- [DESCRIPCIÓN DEL EJERCICIO] Extrae todas las líneas de abajo que contengan la palabra "perform".
━━━━
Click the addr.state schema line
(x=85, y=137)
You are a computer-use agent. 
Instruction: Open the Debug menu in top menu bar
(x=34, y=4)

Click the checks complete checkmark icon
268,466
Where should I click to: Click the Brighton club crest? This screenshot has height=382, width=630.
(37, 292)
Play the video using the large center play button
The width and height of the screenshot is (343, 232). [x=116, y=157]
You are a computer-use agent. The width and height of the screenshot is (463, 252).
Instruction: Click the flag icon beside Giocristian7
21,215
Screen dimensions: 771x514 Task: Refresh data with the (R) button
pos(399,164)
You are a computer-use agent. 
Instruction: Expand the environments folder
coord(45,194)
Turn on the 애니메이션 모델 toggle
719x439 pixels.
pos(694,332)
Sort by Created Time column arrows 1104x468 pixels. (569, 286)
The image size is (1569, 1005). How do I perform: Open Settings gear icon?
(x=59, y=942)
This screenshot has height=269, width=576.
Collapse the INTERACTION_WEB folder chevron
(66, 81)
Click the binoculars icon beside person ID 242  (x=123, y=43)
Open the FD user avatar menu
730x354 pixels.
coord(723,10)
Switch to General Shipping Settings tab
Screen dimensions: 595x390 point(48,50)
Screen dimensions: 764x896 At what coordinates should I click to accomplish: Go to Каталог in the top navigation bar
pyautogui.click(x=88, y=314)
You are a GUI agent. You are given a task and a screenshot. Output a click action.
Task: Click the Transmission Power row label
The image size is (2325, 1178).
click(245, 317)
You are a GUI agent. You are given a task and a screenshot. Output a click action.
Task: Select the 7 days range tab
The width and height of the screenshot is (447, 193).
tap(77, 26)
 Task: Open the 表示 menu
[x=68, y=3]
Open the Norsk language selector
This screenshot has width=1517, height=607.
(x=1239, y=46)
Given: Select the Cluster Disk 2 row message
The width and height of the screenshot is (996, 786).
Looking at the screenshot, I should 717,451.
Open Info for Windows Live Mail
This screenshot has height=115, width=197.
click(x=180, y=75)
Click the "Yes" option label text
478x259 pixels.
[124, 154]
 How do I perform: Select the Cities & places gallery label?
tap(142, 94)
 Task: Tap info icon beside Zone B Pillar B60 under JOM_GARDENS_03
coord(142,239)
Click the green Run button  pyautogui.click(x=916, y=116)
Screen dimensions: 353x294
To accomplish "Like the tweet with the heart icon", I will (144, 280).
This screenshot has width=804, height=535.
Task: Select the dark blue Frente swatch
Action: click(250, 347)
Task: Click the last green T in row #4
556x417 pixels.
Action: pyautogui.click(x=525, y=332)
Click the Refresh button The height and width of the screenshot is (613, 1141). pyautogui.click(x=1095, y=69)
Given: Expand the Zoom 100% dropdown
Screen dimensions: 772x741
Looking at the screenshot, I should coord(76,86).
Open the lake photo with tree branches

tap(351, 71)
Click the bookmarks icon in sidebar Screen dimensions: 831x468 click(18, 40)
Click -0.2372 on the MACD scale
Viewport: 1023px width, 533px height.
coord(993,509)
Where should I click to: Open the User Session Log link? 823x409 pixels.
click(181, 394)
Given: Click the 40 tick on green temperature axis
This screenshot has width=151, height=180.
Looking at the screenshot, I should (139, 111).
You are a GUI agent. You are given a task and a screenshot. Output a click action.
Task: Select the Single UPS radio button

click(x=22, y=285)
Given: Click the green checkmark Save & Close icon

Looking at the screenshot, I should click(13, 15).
━━━━
- [RESPUESTA DEL EJERCICIO]
The image size is (1569, 1005). How do I perform: Open Settings gear icon?
 How do I perform: Select the Cities & places gallery label?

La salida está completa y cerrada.